▶ **Условие задания**
В каком году, согласно тексту о русской алкогольной культуре, была запатентована водка?

▶ **Исходный текст**
* * * * * * * * *

Когда появился "Солнцедар", который, укреп­ляя до 19 градусов, делали из алжирского вина, пригоняемого в тех же танкерах, в каких в Алжир доставляли нефть (о чем мне рассказал директор Рижского завода шампанских вин) — наступил золотой век российского алкаша. Нынешние реп­лики: "О, портвейн "Три семерки"!" — не более чем бездумное словесное упражнение, просто название приметное. "Три семерки" стоил рубль восемьдесят семь — такое покупалось для деву­шек и только в первый вечер. Дальше они пили, как все мы, то, что запахом и вкусом напомина­ло пищевые отходы, но славно шло под плавленый сырок за одиннадцать копеек и сильно сбли­жало. Хорошо, что российский человек редко бывает в Португалии. Какой удар для миллионов соотечественников: столица портвейна — Порту, а не Агдам. Очень бы удивились и португальцы, узнав, что их дорогой изысканный напиток так причудливо деформирован. Да, невкусно, полюбите нас черненькими!

Есенин пишет из Европы: "От изобилия вин в сих краях я бросил пить и тяну только сельтер". То, что звучит парадоксом, очень понятно русско­му человеку: пить должно быть трудно, против­но, горько, стыдно, опасно, греховно. А когда до­ступно много вкусного, хорошего, полезного — то уже и не стоит. Едва ли не главное в русском на­циональном напитке — мазохизм. Во всем мире основным достоинством водки считается ее вкусовая нейтральность: шведские, финские, дат­ские сорта проглатываются безболезненно. Даже лучшая русская водка имеет сознательный си­вушный оттенок: страдай, пока пьешь. Алкоголь­ная достоевщина.

Выдающийся современник Достоевского эту водку и создал. Та, которую знаем мы и весь мир, сосчитана и выведена в исследованиях и опы­тах Менделеева. А нас столько лет учили ценить Менделеева совсем за другое — неживое и умо­зрительное. Запатентованная в 1894 году, лишь тогда водка стала канонически сорокаградусной. Тогда же началась реформа, положившая конец кабакам, в которых подавался только алкоголь без закуски и только на разлив. Навынос можно было взять не меньше ведра, то есть двенадцати литров. Есенин вырос уже в эпоху бутылочной торговли, а кабаки у него — метафора: их смени­ли трактиры, где к выпивке подавали еду. Рефор­ма вступила в силу в 1902 году, никак не успев надломить главный стержень российской алко­гольной культуры, прямо противоположный культуре европейской, — принципиальное разде­ление еды и питья.

Да и кто им так уж следовал, этим правилам. "Сухой закон" в России сопоставим по срокам со всем известным американским: в Штатах — че­тырнадцать лет (1919 — 1933), в России — девять (1914 —1923). Но о российском никто, по сути, не знает: не для того приказано, чтобы выполнять. Есенин, судя по всему, и вовсе ничего не заме­тил: "Москва кабацкая" написана во времена "су­хого закона". Литературный — но и социальный — памятник эпохе.

* * * * * * * * *

▶ **Сохранённые данные**
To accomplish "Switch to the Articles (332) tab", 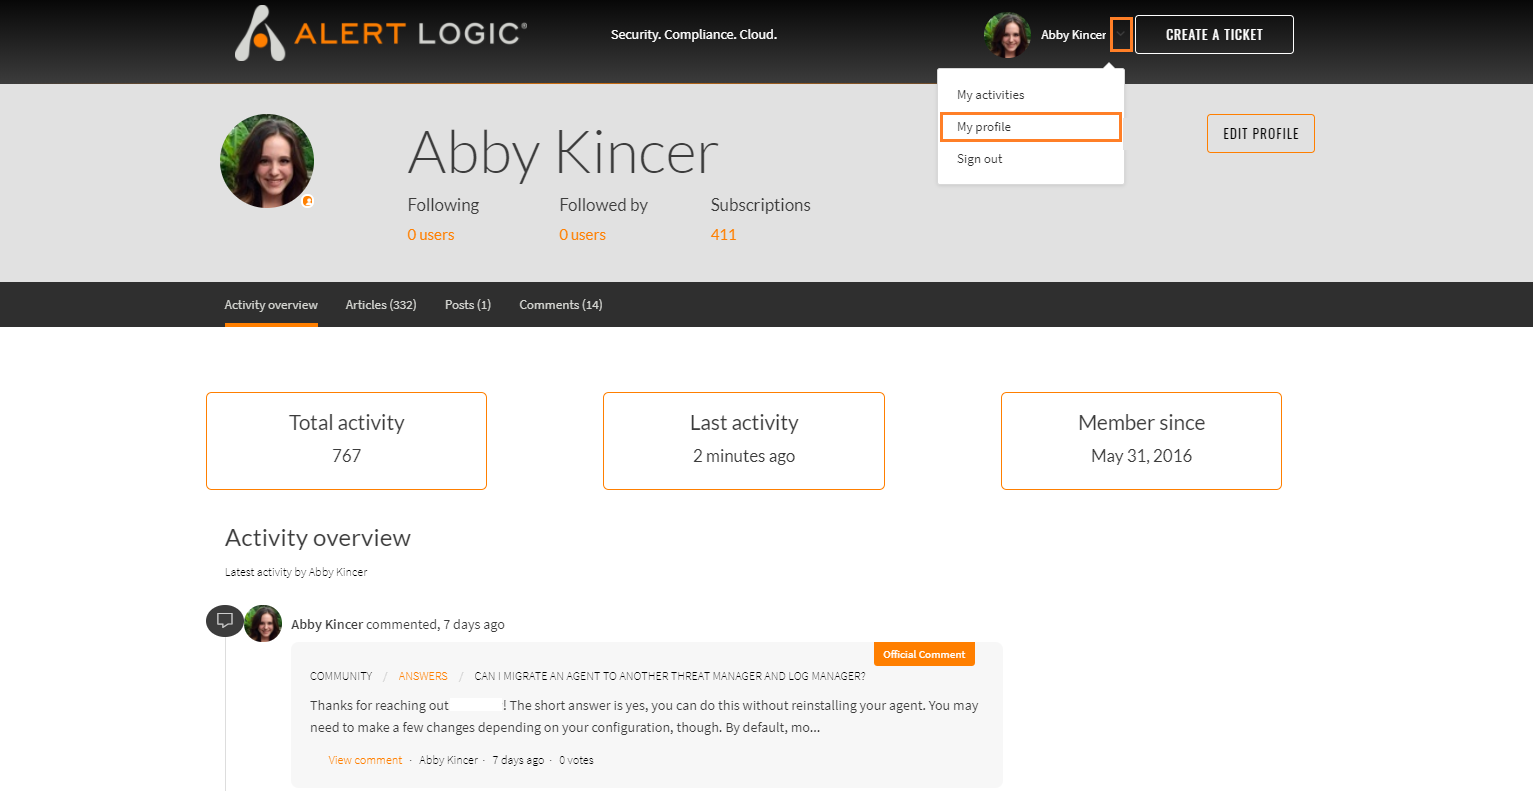I will click(x=381, y=305).
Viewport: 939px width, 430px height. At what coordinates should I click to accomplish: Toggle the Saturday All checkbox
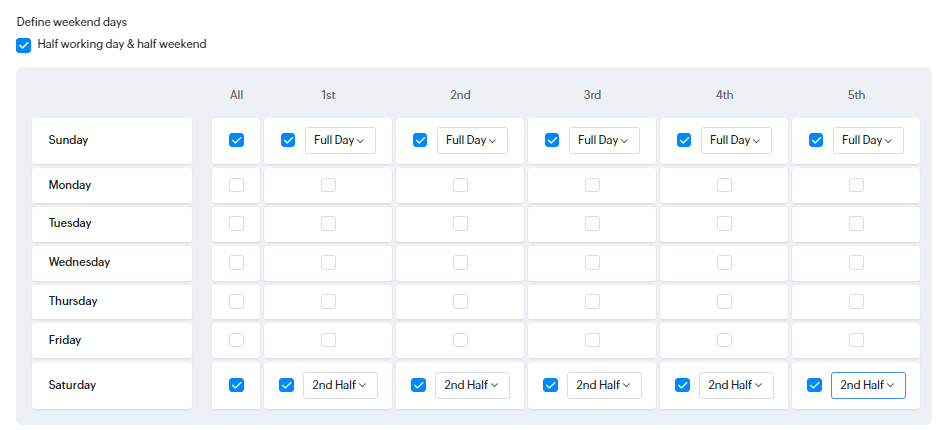coord(237,385)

* * * * * * * * *

▶ **Выполненное задание**
В 1894 году.